Items from a dataset
· · ·

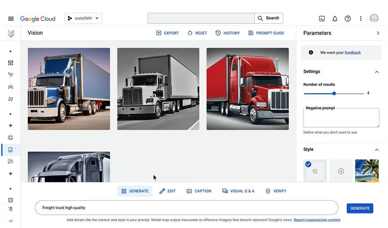The height and width of the screenshot is (228, 388).
Task: Select the palm beach style thumbnail
Action: point(366,171)
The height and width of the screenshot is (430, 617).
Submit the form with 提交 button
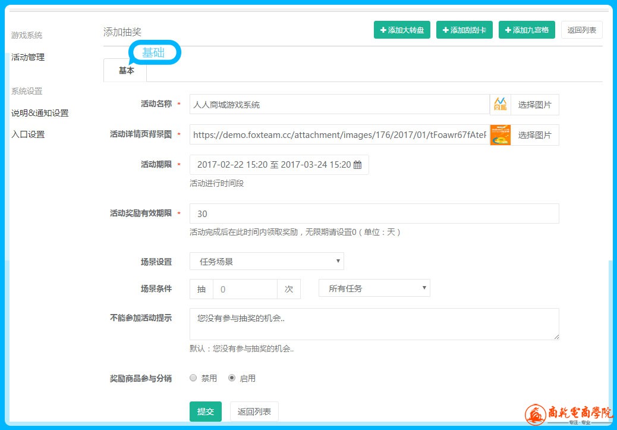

· · ·

Task statement:
Word for word, restate the lines from the line containing "The height and width of the screenshot is (430, 617)." through the end of the data, including the first and last of them. Pictures stay out.

Answer to this task:
The height and width of the screenshot is (430, 617).
Submit the form with 提交 button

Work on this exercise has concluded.